COURTESY PHOTO: PHILIP FOSTER FARM - A sawmill at Philip Foster Farm will eventually be used to mill wood at the National Historic Site.

Philip Foster Farm National Historic Site is one step closer to having a working sawmill.

Volunteers built a roof for the structure on Saturday, Oct. 2.

The saw mill was donated to the farm at 22725 S.E. Eagle Creek Road several years ago, and its parts have been stored in people's barns prior to its arrival on site.

"A lot of people in the area had their own small mills, because they built their own stuff," said Jennifer Goldman, program director at Philip Foster Farm, adding that Philip Foster had a mill on his property in Eagle Creek.

In 1840, Philip Foster and his wife, Mary Charlotte, established a 640-acre farm and hosted numerous pioneers traveling west on the historic Barlow Road.
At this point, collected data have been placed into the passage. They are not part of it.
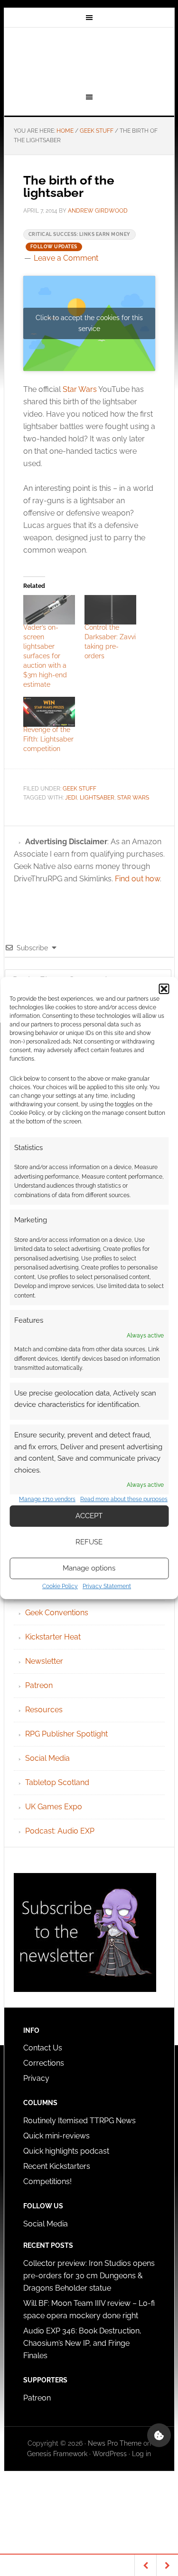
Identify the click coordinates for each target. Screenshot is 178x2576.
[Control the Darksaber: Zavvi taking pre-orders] (110, 609)
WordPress (110, 2454)
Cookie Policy (60, 1586)
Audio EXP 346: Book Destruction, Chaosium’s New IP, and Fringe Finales (82, 2343)
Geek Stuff (79, 788)
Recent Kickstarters (57, 2166)
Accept (89, 1516)
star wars (133, 797)
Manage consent (159, 2435)
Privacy (36, 2078)
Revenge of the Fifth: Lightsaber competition (48, 739)
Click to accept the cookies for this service (89, 323)
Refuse (89, 1542)
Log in (141, 2454)
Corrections (43, 2063)
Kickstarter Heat (53, 1636)
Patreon (39, 1685)
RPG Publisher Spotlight (66, 1733)
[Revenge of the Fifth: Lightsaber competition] (49, 711)
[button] (164, 989)
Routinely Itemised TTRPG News (79, 2120)
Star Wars (80, 389)
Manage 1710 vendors (47, 1499)
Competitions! (47, 2181)
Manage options (89, 1568)
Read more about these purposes (124, 1499)
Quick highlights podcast (66, 2151)
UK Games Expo (53, 1806)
Their property featured a store and places for weary travelers to stay.

Last November, the National Historic Site received a land-use permit from Clackamas County for a construction project that included the sawmill, as well as a schoolhouse and visitor center. The farm also received a grant from the Mt. Hood Territory for the project.

Once the sawmill is up and running, leaders at the farm plan to put it to use.

"A lot of historical buildings didn't use standard sized wood," Goldman said. "Being able to mill our own wood will be very useful."

One of the projects volunteers plan to use the sawmill for is building a replica of the original Eagle Creek Schoolhouse, which was built in the 1850s. They will do this based on a photo of the building and a receipt for lumber used on the first structure.

"The Foster family donated land for the Eagle Creek Schoolhouse," Goldman said, adding that they'll use the replica building to host classes.

She estimated that work on the sawmill will be completed by next summer. Along with assembling the pieces, volunteers will determine how to add safety features without making the structure look too modern.

"Lumbering was such a huge part of Estacada. It was part of Philip Foster's story, and it was part of this area's story," Goldman said.